List and description of all packages in CRAN from R

Question

List and description of all packages in CRAN from R

I can get a list of all available packages using the function:

ap <- available.packages()

But how can I get a description of these packages from R, so I can have data.frame with two columns: package and description?

+7

r

adam.888 Jul 19 '12 at 12:25

source share

3 answers

Dirk provided an answer that was awesome, and after completing my decision and then seeing it, I discussed my decision for a while, fearing to look stupid. But I decided to publish it anyway for two reasons:

this is informative for beginner scraper like me.
It took me some time, and so why not :)

I came to this thinking, I needed to make a few flaps and select crantastic as the site to clear from. I will first provide the code, and then two cleansing resources, which were very useful to me when I find out:

 library(RCurl) library(XML) URL <- "http://cran.r-project.org/web/checks/check_summary.html#summary_by_package" packs <- na.omit(XML::readHTMLTable(doc = URL, which = 2, header = T, strip.white = T, as.is = FALSE, sep = ",", na.strings = c("999", "NA", " "))[, 1]) Trim <- function(x) { gsub("^\\s+|\\s+$", "", x) } packs <- unique(Trim(packs)) u1 <- "http://crantastic.org/packages/" len.samps <- 10 #for demo purpose; use: #len.samps <- length(packs) # for all of them URL2 <- paste0(u1, packs[seq_len(len.samps)]) scraper <- function(urls){ #function to grab description doc <- htmlTreeParse(urls, useInternalNodes=TRUE) nodes <- getNodeSet(doc, "//p")[[3]] return(nodes) } info <- sapply(seq_along(URL2), function(i) try(scraper(URL2[i]), TRUE)) info2 <- sapply(info, function(x) { #replace errors with NA if(class(x)[1] != "XMLInternalElementNode"){ NA } else { Trim(gsub("\\s+", " ", xmlValue(x))) } } ) pack_n_desc <- data.frame(package=packs[seq_len(len.samps)], description=info2) #make a dataframe of it all

Resources

+7

Tyler rinker Jul 19 '12 at 15:24

source share

I wanted to try to do this using the HTML scraper ( rvest ) as an exercise, since the available.packages() in the OP does not contain package descriptions.

 library('rvest') url <- 'https://cloud.r-project.org/web/packages/available_packages_by_name.html' webpage <- read_html(url) data_html <- html_nodes(webpage,'tr td') length(data_html) P1 <- html_nodes(webpage,'td:nth-child(1)') %>% html_text(trim=TRUE) # XML: The Package Name P2 <- html_nodes(webpage,'td:nth-child(2)') %>% html_text(trim=TRUE) # XML: The Description P1 <- P1[lengths(P1) > 0 & P1 != ""] # Remove NULL and empty ("") items length(P1); length(P2); mdf <- data.frame(P1, P2, row.names=NULL) colnames(mdf) <- c("PackageName", "Description") # This is the problem!
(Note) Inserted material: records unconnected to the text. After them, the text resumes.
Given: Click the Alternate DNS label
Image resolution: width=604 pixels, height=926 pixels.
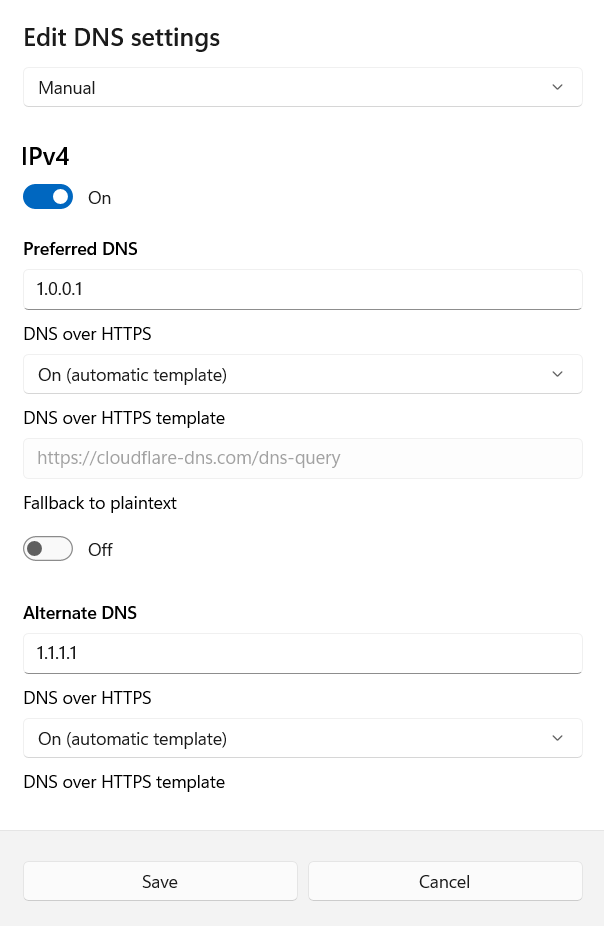Looking at the screenshot, I should click(x=80, y=613).
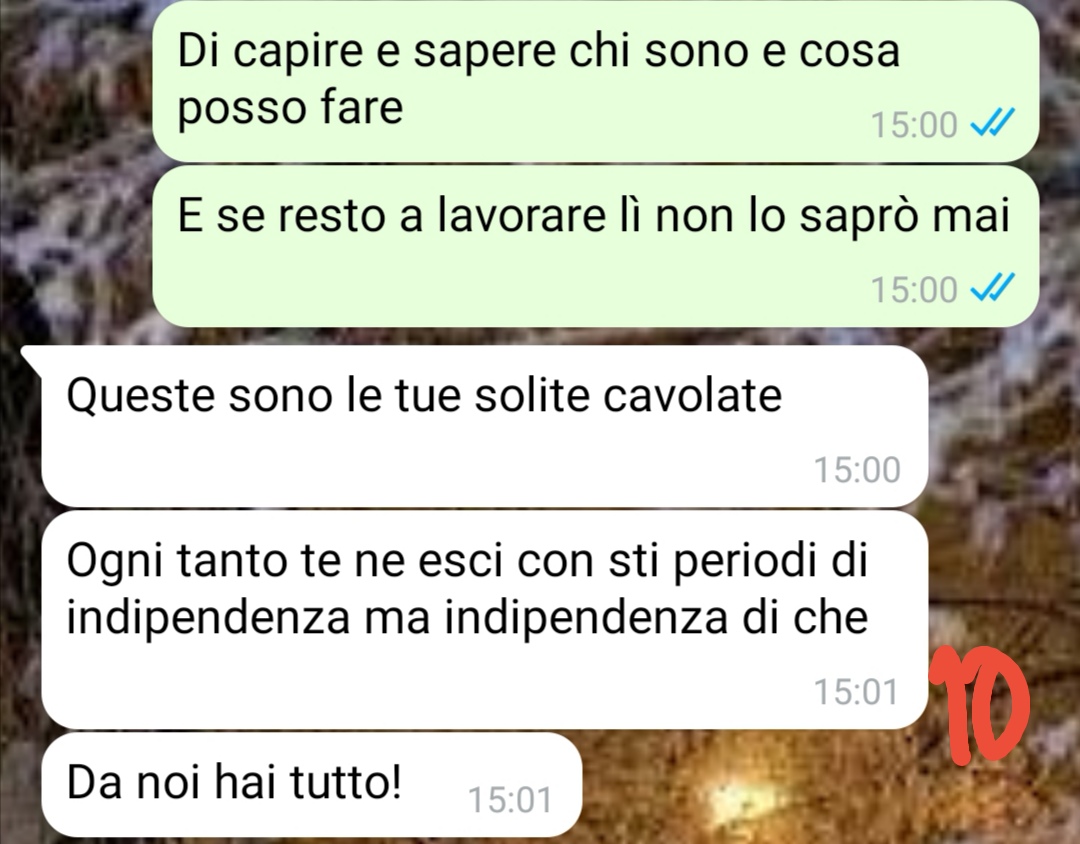Select the message 'Ogni tanto te ne esci'
Viewport: 1080px width, 844px height.
click(x=484, y=620)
It lists large sets column-by-column, # instead of row-by-row. Try with the full list to see what happens. print(mdf, right=FALSE, row.names=FALSE) # PackageName Description # A3 Accurate, Adaptable, and Accessible Error Metrics for Predictive\nModels # abbyyR Access to Abbyy Optical Character Recognition (OCR) API # abc Tools for Approximate Bayesian Computation (ABC) # abc.data Data Only: Tools for Approximate Bayesian Computation (ABC) # ABC.RAP Array Based CpG Region Analysis Pipeline # ABCanalysis Computed ABC Analysis # For small sets we can use either: # mdf[1:6,] #or# head(mdf, 6)

However, despite the fact that for a small array / list of data (the subset) works quite well, I ran into the problem of displaying with a complete list where the data will be displayed both in columns and in non-primary ones. It would be great if it were built and correctly formatted in a new window. I tried to use the page, but I could not get it to work very well.

EDIT: the recommended method is not the above, but rather uses Dirk's suggestion (from the comments below):

 db <- tools::CRAN_package_db() colnames(db) mdf <- data.frame(db[,1], db[,52]) colnames(mdf) <- c("Package", "Description") print(mdf, right=FALSE, row.names=FALSE)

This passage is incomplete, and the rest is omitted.